● TREŚĆ ZADANIA: Wpisz do tabeli Markdown o kolumnach „Nr” i „Wiersz” linie listingu od tej z „How do I perform: Enable the 태양 경로 checkbox?” do tej z „Action: (x=808, y=338)”. Obie linie graniczne mają się znaleźć w tabeli, a puste pomiń.
####
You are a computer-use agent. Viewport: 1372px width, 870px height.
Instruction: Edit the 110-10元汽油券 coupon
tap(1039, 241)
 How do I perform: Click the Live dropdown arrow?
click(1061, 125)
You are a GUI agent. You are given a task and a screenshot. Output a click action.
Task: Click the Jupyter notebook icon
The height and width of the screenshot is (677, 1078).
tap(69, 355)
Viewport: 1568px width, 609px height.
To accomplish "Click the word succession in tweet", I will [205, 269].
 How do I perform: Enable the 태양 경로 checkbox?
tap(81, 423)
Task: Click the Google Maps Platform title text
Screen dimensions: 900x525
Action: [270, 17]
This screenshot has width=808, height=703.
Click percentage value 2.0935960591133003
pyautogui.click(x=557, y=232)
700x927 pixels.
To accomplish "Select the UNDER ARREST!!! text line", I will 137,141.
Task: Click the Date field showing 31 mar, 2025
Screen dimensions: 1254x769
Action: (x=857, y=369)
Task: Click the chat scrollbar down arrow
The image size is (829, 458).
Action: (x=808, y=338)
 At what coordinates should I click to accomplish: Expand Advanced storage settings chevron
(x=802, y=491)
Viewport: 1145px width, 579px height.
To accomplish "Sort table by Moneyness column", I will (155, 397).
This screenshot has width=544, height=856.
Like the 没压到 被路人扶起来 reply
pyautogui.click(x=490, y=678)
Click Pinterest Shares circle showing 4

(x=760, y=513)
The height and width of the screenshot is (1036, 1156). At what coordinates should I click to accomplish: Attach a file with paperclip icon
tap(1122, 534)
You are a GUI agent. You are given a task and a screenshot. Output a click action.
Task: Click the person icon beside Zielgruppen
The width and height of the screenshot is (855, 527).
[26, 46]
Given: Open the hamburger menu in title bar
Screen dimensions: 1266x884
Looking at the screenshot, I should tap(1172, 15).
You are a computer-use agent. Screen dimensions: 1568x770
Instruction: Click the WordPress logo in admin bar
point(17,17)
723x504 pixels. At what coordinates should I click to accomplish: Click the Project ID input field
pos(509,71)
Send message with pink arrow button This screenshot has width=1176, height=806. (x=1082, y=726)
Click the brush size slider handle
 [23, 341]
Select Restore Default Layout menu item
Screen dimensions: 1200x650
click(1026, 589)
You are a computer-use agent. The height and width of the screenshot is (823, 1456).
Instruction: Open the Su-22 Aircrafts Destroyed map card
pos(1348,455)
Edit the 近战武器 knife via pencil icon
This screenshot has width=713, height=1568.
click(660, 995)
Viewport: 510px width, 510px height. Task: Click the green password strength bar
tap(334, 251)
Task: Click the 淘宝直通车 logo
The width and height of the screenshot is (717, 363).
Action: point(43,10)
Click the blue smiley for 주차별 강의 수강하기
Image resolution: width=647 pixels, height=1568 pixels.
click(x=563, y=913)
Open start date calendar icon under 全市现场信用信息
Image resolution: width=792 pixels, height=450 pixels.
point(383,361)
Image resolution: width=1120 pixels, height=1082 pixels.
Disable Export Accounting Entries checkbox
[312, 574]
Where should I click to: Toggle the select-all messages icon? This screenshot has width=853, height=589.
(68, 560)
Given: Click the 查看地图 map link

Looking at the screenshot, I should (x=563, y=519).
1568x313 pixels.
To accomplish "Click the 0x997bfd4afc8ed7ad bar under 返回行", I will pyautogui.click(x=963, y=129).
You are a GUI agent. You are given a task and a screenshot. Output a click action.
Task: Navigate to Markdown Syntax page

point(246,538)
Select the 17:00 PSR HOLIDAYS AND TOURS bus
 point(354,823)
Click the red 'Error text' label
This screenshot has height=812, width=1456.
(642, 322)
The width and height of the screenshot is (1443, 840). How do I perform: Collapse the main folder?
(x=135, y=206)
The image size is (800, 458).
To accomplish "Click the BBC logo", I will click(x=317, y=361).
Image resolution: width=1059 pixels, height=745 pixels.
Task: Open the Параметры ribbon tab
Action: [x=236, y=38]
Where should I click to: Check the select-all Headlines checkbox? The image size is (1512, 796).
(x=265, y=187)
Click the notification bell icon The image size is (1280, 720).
####
● ODPOWIEDŹ DO ZADANIA:
| Nr | Wiersz |
|---|---|
| 1 |  How do I perform: Enable the 태양 경로 checkbox? |
| 2 | tap(81, 423) |
| 3 | Task: Click the Google Maps Platform title text |
| 4 | Screen dimensions: 900x525 |
| 5 | Action: [270, 17] |
| 6 | This screenshot has width=808, height=703. |
| 7 | Click percentage value 2.0935960591133003 |
| 8 | pyautogui.click(x=557, y=232) |
| 9 | 700x927 pixels. |
| 10 | To accomplish "Select the UNDER ARREST!!! text line", I will 137,141. |
| 11 | Task: Click the Date field showing 31 mar, 2025 |
| 12 | Screen dimensions: 1254x769 |
| 13 | Action: (x=857, y=369) |
| 14 | Task: Click the chat scrollbar down arrow |
| 15 | The image size is (829, 458). |
| 16 | Action: (x=808, y=338) |